### Work request
A single figure is wanted: the count of lines below containing the string "this".

Dataset entries
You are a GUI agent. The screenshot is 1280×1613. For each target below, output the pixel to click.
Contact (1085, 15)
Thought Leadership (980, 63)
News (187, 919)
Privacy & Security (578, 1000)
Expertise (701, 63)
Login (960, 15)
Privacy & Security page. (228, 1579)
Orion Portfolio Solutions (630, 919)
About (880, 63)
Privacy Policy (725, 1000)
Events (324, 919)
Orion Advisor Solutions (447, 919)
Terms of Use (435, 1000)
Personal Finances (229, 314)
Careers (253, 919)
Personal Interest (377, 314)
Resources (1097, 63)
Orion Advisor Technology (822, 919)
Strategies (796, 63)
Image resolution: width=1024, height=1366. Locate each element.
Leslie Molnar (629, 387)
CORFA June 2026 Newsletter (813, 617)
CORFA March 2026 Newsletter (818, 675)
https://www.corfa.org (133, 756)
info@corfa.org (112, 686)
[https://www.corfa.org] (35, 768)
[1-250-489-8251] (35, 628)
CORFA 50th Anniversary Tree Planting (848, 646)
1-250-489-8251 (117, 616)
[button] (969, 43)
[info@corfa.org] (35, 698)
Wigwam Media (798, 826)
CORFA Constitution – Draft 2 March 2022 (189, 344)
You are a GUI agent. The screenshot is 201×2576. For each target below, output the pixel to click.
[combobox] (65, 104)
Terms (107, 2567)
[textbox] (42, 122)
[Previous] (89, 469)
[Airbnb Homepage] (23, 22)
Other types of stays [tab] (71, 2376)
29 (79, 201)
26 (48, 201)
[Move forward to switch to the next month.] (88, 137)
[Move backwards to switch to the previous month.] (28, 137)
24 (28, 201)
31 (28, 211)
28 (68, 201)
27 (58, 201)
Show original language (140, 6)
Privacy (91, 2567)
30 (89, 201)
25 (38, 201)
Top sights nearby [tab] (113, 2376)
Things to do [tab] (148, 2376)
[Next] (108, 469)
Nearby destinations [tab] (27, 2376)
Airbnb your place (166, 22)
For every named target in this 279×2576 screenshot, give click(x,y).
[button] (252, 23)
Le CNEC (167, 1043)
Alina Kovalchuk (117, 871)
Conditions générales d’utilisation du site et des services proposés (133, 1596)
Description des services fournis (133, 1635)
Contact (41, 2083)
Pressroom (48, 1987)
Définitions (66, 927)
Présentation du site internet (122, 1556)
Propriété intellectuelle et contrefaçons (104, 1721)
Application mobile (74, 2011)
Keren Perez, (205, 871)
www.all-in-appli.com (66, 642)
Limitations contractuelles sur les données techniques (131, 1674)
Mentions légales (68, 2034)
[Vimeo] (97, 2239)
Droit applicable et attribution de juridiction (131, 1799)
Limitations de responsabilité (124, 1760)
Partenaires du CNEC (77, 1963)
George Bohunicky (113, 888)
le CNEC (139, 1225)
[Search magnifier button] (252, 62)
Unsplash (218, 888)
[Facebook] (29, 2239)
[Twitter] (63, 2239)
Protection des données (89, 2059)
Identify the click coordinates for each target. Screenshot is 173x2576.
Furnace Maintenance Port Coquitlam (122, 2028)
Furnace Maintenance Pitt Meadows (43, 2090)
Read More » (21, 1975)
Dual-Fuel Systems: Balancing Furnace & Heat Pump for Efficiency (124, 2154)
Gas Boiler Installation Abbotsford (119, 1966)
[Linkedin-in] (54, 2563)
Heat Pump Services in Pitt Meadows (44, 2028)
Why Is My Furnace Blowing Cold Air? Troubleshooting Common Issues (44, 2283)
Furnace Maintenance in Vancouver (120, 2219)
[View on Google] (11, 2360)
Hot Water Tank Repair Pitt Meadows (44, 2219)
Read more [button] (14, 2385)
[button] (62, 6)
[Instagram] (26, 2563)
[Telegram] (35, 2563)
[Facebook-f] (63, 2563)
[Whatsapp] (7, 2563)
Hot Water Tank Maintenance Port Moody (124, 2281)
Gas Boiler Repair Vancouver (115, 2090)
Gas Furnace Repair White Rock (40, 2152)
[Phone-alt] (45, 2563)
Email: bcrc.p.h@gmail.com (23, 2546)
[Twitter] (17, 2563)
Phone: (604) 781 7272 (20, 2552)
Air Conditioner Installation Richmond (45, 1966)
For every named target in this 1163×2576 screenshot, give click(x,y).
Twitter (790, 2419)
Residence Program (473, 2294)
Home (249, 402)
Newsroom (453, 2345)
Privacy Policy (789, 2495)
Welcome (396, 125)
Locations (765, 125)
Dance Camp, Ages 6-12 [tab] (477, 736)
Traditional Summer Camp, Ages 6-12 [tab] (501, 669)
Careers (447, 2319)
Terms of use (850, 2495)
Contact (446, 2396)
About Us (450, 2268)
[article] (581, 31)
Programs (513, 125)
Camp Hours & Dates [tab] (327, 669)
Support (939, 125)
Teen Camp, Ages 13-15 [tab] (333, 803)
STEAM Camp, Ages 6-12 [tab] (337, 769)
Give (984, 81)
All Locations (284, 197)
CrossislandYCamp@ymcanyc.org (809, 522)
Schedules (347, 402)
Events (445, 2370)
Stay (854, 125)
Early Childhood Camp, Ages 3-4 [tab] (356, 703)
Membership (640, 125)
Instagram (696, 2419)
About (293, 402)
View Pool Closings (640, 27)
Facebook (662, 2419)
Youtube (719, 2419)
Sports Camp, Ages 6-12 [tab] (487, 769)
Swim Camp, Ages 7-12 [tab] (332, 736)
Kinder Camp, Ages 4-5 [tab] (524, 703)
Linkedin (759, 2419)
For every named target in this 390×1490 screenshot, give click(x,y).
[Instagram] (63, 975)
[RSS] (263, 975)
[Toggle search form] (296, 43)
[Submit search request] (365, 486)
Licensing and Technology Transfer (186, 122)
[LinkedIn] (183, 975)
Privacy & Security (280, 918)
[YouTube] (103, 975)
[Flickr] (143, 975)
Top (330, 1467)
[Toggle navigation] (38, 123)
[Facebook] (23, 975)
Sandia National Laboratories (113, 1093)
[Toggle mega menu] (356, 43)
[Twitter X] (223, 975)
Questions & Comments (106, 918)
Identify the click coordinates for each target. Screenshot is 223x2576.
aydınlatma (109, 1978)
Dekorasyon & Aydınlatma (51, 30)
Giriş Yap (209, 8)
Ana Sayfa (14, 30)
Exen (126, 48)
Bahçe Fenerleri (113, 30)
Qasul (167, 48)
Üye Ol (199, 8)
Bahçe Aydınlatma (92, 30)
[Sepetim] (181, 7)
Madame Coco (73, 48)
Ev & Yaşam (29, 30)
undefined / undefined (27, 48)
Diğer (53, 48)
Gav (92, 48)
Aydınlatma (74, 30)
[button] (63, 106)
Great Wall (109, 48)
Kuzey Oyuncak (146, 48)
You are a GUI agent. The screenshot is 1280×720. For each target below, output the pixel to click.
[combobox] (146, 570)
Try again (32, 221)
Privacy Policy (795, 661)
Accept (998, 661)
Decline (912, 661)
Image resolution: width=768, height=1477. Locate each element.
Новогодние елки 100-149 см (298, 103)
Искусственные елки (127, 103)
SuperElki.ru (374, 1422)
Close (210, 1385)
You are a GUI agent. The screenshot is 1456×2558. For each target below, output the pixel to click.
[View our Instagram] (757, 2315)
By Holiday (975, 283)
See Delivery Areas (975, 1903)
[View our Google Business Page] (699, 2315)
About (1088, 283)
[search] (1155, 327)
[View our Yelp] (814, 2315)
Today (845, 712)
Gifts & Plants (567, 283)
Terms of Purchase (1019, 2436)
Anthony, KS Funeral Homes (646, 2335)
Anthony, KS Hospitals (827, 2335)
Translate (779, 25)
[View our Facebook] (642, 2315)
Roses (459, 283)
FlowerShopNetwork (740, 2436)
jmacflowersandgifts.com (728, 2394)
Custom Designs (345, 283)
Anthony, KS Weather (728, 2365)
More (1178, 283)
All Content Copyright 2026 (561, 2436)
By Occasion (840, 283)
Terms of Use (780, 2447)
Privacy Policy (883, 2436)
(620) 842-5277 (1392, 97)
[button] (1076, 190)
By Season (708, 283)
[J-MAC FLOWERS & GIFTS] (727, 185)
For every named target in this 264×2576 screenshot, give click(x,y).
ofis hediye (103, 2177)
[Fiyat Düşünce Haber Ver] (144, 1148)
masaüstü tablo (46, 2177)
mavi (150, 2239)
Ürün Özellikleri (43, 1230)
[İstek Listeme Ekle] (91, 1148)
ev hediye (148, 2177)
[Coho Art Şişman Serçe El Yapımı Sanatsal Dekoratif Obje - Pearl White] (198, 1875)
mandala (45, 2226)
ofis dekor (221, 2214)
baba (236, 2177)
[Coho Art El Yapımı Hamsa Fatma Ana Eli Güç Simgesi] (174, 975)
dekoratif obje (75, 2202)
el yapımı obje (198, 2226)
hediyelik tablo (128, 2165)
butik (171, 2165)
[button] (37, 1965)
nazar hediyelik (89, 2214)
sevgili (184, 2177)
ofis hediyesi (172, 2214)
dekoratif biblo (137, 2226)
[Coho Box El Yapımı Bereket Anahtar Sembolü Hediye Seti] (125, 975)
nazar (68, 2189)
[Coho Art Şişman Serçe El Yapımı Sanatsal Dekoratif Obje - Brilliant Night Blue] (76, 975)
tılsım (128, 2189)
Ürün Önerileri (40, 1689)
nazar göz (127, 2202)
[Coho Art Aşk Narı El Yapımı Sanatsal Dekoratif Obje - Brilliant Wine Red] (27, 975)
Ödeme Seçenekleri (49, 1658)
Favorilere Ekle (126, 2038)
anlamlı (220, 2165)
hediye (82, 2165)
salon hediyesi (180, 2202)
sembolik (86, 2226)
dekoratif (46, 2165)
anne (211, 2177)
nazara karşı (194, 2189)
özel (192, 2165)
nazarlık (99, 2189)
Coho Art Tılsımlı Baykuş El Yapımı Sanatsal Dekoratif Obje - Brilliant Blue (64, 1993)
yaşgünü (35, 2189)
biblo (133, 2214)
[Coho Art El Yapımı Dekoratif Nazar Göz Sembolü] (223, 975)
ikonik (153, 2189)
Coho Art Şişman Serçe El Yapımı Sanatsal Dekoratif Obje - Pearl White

### Exercise result
4